That would be where a symbol represented a word. And they also passed down
stories from farther to son, or from mother to daughter. Thinking of the Maya
again, they DID have a written language. This implies that they did want to
pass down their knowledge from generation to generation. They wanted what they
know to be passed down to us.
He
continues;
For Counters, they use either Pebbles, or short
scantlings of straw or reeds. Where a Battle has been fought, or a Colony
seated, they raise a small Pyramid of these stones, consisting of the number
slain or transplanted. Their reeds and straws serve them in Religious
Ceremonies: for they lay them orderly in a Circle when they prepare for
Devotion or Sacrifice; and that performed, the Circle remains still; for it is
Sacriledge to disturb or to touch it: the disposition and sorting of the straws
and reeds, shew what kinde of Rites have there been celebrated, as Invocation,
Sacrifice, Burial, et cetera.
Comment: If
there was a battle fought at a location, the dead were honored by placing a
pile of rocks at the location. There is mention of a new colony being formed
and moved to another location. This makes perfect sense. A parcel of ground can
support only so many people. As a town grew, they could sense the number of
deer harvested was growing smaller, the numbers of fish caught in the streams
dwindled, and the wild fowl became scarcer and scarcer. There'd come a time
when they'd have to separate into two bands. But again, I’m just guessing. No
matter how much I “guess” I can never presume to know.
He
continues –
“The faculties of the minde and body they commonly
express by Emblems. By the figure of a Stag, they imply swiftness; by that of a
Serpent, wrath; of a Lion, courage; of a Dog, fidelity; by a Swan, they
signifie the English, alluding to their complexion, and flight over the Sea.
“An account of Time, and other things, they keep on a
string or leather thong tied in knots of several colours. I took particular
notice of small wheels serving for this purpose among the Oenocks [Eno’s], because I have heard that the Mexicans use the same. Every Nation
gives his particular Ensigne or Arms: The Sasquesahanaugh a Tarapine, or small
Tortoise; the Akenatzy's a Serpent; the Nahyssanes three Arrows, et cetera. In
this they likewise agree with the Mexican Indians. Vid. ]os. à Costa.”
Comment: I
was intrigued by the measurement of the concept of time. What he calls
“Oenocks” the “Eno”. Lederer says the Eno had “small wheels”. But the American
Indian peoples never invented the wheel. Each band also had a symbol that
represented it. A symbol of 3 arrows would immediately be understood by other
Catawban bands – but non-Catawban people might not understand it. Leaving marks
in the soil, or symbols carved into the bark of trees would have been a means
of communicating.

> STORED ROWS
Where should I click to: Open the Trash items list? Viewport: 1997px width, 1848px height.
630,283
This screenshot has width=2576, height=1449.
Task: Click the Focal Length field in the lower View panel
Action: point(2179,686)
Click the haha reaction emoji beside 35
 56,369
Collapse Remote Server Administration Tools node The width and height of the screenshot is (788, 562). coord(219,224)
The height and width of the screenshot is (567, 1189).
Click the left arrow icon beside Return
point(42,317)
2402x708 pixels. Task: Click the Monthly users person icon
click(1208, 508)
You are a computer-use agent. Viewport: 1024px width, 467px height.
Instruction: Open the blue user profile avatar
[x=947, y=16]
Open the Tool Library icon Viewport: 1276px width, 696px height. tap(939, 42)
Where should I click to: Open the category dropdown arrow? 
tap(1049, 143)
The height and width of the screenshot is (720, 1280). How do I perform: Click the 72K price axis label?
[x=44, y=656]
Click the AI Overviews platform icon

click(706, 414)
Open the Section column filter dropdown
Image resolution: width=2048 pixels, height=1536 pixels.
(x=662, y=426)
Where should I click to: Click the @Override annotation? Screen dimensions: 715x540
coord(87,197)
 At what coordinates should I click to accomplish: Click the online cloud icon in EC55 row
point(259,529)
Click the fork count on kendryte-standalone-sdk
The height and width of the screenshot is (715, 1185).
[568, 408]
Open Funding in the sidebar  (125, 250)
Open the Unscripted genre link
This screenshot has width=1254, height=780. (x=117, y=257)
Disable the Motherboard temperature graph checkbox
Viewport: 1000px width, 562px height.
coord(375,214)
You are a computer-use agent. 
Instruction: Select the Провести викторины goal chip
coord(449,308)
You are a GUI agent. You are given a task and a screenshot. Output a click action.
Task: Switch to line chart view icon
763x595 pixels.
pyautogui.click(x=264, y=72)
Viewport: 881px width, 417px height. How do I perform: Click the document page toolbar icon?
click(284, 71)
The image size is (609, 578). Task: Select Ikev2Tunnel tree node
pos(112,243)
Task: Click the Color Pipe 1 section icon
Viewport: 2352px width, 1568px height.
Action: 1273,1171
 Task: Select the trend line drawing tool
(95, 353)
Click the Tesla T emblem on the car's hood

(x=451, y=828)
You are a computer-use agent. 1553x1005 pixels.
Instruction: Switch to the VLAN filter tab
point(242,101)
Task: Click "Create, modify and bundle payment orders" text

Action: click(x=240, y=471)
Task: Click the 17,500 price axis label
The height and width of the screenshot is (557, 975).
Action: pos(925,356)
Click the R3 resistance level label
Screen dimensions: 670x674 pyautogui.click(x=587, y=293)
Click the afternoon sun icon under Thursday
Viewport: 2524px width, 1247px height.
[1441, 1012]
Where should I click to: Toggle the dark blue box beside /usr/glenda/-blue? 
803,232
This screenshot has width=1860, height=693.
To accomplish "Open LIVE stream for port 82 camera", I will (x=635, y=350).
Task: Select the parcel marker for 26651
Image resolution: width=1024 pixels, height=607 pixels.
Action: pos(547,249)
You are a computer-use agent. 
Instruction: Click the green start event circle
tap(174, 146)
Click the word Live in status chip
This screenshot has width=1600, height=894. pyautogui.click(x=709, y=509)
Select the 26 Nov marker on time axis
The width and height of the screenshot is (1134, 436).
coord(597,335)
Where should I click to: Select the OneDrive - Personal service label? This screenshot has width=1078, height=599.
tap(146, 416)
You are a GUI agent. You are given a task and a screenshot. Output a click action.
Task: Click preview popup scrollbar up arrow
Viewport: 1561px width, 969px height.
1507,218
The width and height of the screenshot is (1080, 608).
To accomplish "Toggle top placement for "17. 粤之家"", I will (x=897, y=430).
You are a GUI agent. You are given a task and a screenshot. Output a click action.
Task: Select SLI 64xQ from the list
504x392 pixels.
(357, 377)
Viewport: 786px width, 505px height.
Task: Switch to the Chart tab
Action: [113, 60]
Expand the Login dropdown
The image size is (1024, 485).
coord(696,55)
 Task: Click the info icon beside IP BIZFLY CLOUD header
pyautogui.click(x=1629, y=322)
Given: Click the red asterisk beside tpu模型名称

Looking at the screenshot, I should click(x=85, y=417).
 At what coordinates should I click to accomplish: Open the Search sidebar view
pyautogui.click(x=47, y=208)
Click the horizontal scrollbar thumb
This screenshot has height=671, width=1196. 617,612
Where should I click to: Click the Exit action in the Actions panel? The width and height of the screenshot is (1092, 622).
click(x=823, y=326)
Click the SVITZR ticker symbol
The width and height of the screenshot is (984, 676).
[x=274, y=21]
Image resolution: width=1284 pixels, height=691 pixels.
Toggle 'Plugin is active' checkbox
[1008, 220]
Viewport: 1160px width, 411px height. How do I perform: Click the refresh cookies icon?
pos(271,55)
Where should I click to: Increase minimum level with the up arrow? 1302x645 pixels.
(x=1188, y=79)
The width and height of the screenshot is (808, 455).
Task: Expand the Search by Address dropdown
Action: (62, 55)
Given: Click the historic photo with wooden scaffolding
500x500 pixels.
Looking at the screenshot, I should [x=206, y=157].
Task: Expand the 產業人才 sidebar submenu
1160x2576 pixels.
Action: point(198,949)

> WORK INSTRUCTIONS
• 1. Rewrite the part of the text on Native symbols that opens with the words containing "That would be" and closes with "down to us.", replacing "Maya" with "Inca".
• 2. In the text on Native symbols, list every animal that the quotation beginning "The faculties of the minde and body" names as an emblem.
The records have no connection to the text on Native symbols.

> ANSWERS TO THE EXERCISES
• 1.
That would be where a symbol represented a word. And they also passed down
stories from farther to son, or from mother to daughter. Thinking of the Inca
again, they DID have a written language. This implies that they did want to
pass down their knowledge from generation to generation. They wanted what they
know to be passed down to us.

• 2. Stag, Serpent, Lion, Dog, Swan